"DO HARD THINGS - THE BIRTH OF A BIG IDEA"

Do Hard Things   •  Sermon  •  Submitted   •  Presented
0 ratings
· 2 views
Notes
Transcript
Do you want to do great things for the Lord?
From your perspective what would that look like?
The word rebelution is probably new to you. To be honest, we made it up. We combined rebellion and revolution to form an entirely new word for an entirely new concept: rebelling against rebellion. More precisely, we define rebelution as “a teenage rebellion against low expectations.” Do Hard Things (p. 11). The Crown Publishing Group. Kindle Edition.
In the chapters that follow, we lay out in more detail why we think the Rebelution is necessary, what it stands for, and how you can be part of it. Do Hard Things (pp. 11-12). The Crown Publishing Group. Kindle Edition.
When we asked on the blog why teens weren’t rising up against our culture’s low expectations, the response overwhelmed us. “Everyone I know at school is shackled by low expectations,” commented sixteen-year-old Lauren from Colorado. Nate, a high-school senior from Florida, wrote, “Man, did you ever say exactly what I’ve been feeling, well, ever since I became a teenager!” Do Hard Things (p. 12). The Crown Publishing Group. Kindle Edition.
As the conversation heated up, we kept wondering who exactly these other teens were. Some of them we knew, but most of them we didn’t. Were they all overachieving, Type A, head-of-their-class types? When we asked, we discovered that wasn’t the case.
Most described themselves as normal, everyday teens. Some were public schooled, some private, some home schooled. Most lived in the United States; others wrote from Canada, the United Kingdom, Australia, Brazil, and the Philippines. How they found us we don’t really know. But most of them were restless. Our questions had struck a chord. Do Hard Things (pp. 12-13). The Crown Publishing Group. Kindle Edition.
A lot bigger than we realized. Just three weeks after the blog was launched, the New York Daily News, the sixth-largest daily newspaper in the United States, wrote a feature column about the blog. “Think Big! HS Twins Tell Peers” read the headline. The column opened with the words,
“Most high schoolers’ blogs are the online equivalent of perfumed diaries or locker-room walls—outlets for teens to gossip, confess and network with their pals. But a pair of 16-year-old home schooled twins from Oregon … are out to change that.” “The teen years are not a vacation from responsibility,” we had told the columnist. “They are the training ground of future leaders who dare to be responsible now.” Do Hard Things (pp. 13-14). The Crown Publishing Group. Kindle Edition.
Example -
We chose to apply for the internship, but honestly, we didn’t know what to fear more—getting rejected or getting accepted. An agonizing month went by. Finally word came. We had been accepted for a two-month internship in the chambers of a supreme court justice.

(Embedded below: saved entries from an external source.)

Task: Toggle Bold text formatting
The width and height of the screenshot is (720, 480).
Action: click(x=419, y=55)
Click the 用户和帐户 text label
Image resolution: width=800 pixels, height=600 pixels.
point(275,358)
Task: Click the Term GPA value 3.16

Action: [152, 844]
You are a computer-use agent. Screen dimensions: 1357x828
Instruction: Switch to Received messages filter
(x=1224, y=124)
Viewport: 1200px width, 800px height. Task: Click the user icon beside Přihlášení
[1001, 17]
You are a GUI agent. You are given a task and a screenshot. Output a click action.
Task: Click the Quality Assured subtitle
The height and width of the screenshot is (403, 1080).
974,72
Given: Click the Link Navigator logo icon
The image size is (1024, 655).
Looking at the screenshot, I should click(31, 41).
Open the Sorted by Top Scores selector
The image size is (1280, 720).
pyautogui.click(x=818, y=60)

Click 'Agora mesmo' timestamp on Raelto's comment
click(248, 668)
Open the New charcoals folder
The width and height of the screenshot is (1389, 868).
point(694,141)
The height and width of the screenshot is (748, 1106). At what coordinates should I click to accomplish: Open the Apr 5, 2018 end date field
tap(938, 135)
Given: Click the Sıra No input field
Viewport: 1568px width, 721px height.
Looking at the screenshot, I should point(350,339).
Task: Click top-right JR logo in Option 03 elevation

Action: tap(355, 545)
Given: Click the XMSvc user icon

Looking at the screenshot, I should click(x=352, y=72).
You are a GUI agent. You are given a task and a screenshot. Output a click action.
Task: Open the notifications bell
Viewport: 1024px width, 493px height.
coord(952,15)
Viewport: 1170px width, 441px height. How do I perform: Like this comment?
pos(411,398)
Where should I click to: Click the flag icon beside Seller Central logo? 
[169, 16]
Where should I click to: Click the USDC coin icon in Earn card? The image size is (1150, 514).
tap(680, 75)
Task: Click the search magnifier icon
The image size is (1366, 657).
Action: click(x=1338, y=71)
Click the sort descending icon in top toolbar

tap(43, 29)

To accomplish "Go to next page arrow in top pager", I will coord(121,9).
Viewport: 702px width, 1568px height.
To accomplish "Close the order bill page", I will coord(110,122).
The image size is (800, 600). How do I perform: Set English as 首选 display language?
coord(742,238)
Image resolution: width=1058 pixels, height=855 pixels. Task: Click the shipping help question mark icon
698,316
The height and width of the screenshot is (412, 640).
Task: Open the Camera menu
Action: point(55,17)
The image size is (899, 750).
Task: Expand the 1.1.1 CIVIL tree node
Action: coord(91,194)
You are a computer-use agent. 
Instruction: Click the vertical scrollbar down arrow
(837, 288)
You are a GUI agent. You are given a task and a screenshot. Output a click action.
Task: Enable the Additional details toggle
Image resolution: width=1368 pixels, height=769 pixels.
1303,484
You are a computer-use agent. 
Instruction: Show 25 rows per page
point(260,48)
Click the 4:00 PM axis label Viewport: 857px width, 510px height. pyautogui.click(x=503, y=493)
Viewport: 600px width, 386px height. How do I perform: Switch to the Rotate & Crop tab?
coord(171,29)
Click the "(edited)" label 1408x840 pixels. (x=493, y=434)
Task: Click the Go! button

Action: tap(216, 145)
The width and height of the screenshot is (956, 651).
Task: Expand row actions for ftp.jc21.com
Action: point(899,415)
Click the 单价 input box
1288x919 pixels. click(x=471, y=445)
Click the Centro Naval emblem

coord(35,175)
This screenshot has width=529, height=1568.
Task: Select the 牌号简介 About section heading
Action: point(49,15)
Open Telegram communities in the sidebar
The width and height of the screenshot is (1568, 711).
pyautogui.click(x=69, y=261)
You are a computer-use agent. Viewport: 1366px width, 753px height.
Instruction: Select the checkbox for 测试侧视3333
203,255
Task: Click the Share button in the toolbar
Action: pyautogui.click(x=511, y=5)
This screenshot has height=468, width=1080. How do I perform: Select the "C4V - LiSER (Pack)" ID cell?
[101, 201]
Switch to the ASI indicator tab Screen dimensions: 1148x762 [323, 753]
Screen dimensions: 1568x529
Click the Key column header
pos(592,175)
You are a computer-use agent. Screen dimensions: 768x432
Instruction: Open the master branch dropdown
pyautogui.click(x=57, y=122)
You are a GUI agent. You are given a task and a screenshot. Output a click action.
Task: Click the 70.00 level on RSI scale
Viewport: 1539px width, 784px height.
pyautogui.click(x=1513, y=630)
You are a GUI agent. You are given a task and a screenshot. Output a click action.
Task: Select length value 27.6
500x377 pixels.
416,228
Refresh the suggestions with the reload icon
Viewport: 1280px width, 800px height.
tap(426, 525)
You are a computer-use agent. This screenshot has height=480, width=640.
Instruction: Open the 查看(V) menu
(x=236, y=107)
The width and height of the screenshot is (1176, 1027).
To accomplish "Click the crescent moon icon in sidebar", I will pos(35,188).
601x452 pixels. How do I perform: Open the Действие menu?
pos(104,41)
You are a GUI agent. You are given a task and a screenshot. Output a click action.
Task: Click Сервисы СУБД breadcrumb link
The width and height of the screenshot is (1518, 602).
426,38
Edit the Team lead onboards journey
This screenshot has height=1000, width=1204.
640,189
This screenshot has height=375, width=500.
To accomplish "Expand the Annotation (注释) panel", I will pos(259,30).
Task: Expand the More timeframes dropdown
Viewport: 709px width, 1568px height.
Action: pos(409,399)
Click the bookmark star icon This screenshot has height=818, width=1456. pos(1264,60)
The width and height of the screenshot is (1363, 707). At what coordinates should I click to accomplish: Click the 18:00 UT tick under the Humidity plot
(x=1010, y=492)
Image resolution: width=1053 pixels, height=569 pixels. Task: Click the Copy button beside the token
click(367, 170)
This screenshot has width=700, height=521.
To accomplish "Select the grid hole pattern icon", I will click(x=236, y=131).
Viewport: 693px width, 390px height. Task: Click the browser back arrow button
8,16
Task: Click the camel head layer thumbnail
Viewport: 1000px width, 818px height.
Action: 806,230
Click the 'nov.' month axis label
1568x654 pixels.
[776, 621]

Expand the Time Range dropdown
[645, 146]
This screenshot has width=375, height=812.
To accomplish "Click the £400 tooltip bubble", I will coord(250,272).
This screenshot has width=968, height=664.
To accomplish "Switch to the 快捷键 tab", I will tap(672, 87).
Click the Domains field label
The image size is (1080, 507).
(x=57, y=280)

Our primary responsibilities would be to research and proof judicial opinions for Justice Parker. Our start date would fall two weeks before we turned seventeen. As excited as we were to be accepted, we also felt enormous pressure. We would be the youngest interns in the history of the Alabama Supreme Court—possibly of any supreme court. It’s not that we didn’t bring some skills to the table. We had worked hard to become proficient researchers, debaters, and writers. But that was junior high and high school.
This was a whole new level. God seemed to be making us the guinea pigs for our own ideas. Only fair, we see now, but at the time we were terrified. We were leaving home for the first time, and we had less than a month to get ready. We would be wearing a suit and tie every day, which meant several hectic shopping trips downtown. We also had to make living arrangements, and of course we had to let our blog readers know what was going on.
They were excited. Everybody understood that this was a chance for the two of us to try out the ideas our web community had been discussing so intently. It was time to live the message of our little movement—not just read and write about it.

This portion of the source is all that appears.